## WHAT THE EXERCISE ASKS
Please transcribe the data that follows exactly as given, leaving out every picture.

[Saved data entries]
* * * * *
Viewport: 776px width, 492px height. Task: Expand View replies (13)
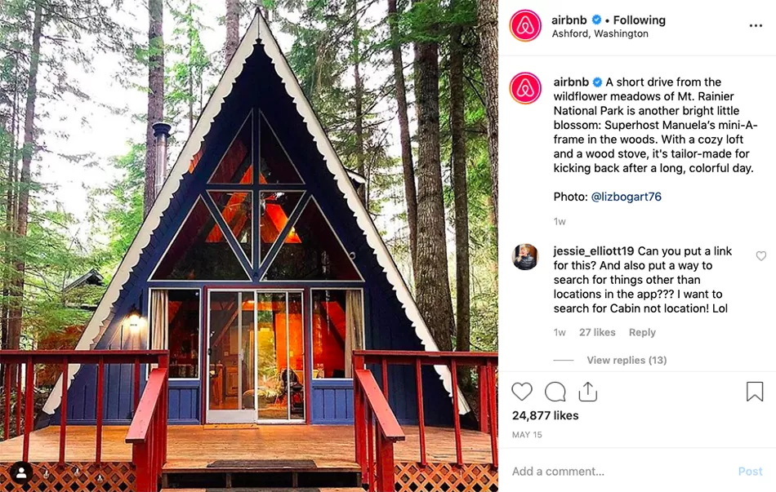(627, 360)
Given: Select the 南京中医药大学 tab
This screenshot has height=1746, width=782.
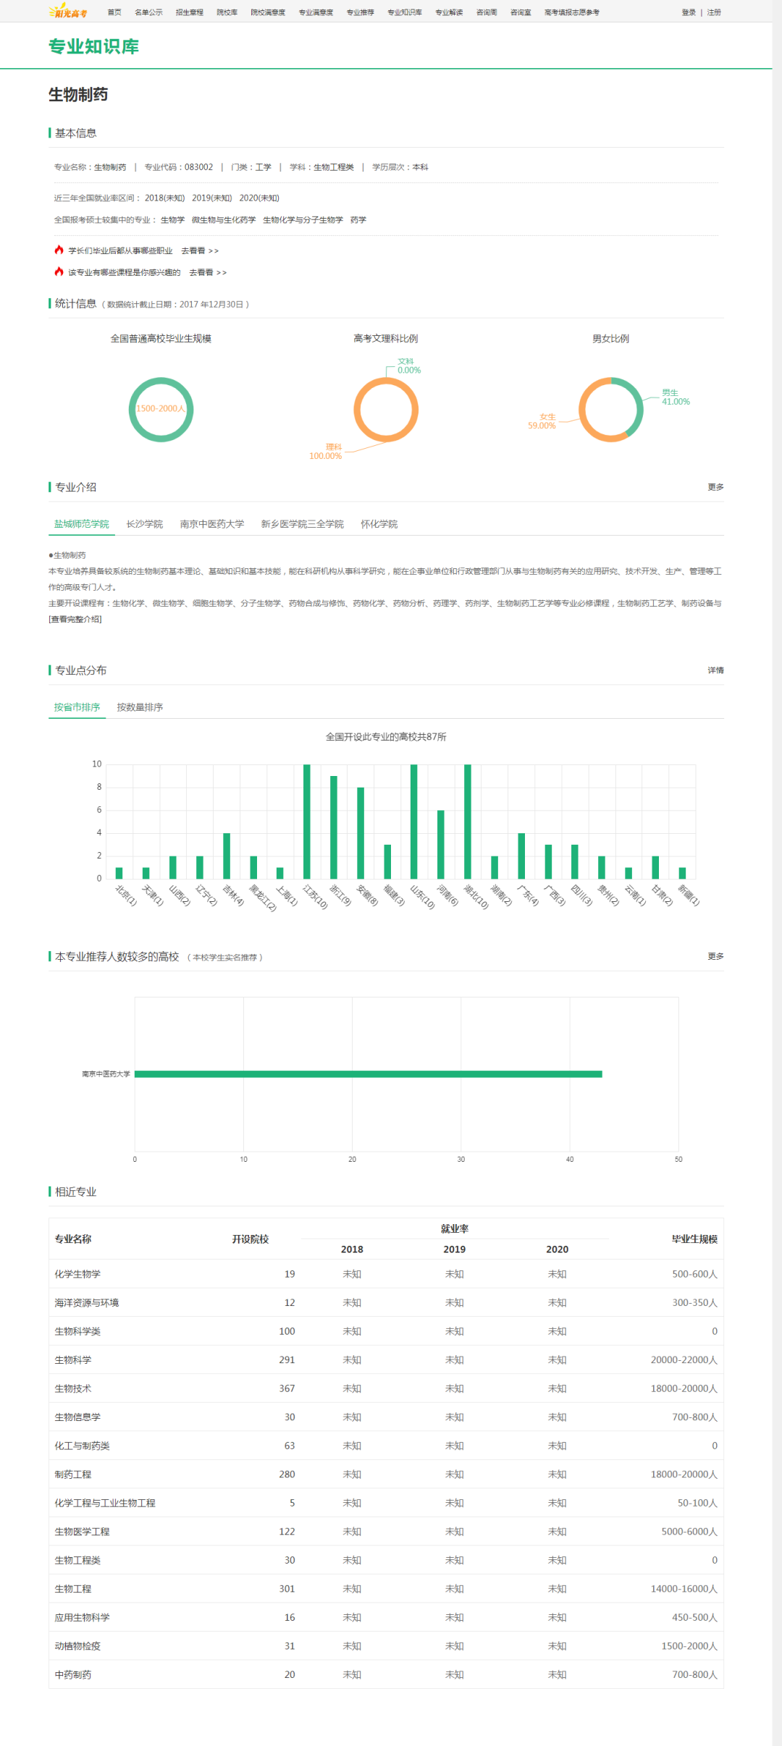Looking at the screenshot, I should pyautogui.click(x=211, y=524).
* * * * *
## YOUR RESPONSE
Viewport: 776px width, 492px height. Task: Expand View replies (13)
(627, 360)
Given: Select the 南京中医药大学 tab
This screenshot has height=1746, width=782.
Looking at the screenshot, I should pyautogui.click(x=211, y=524).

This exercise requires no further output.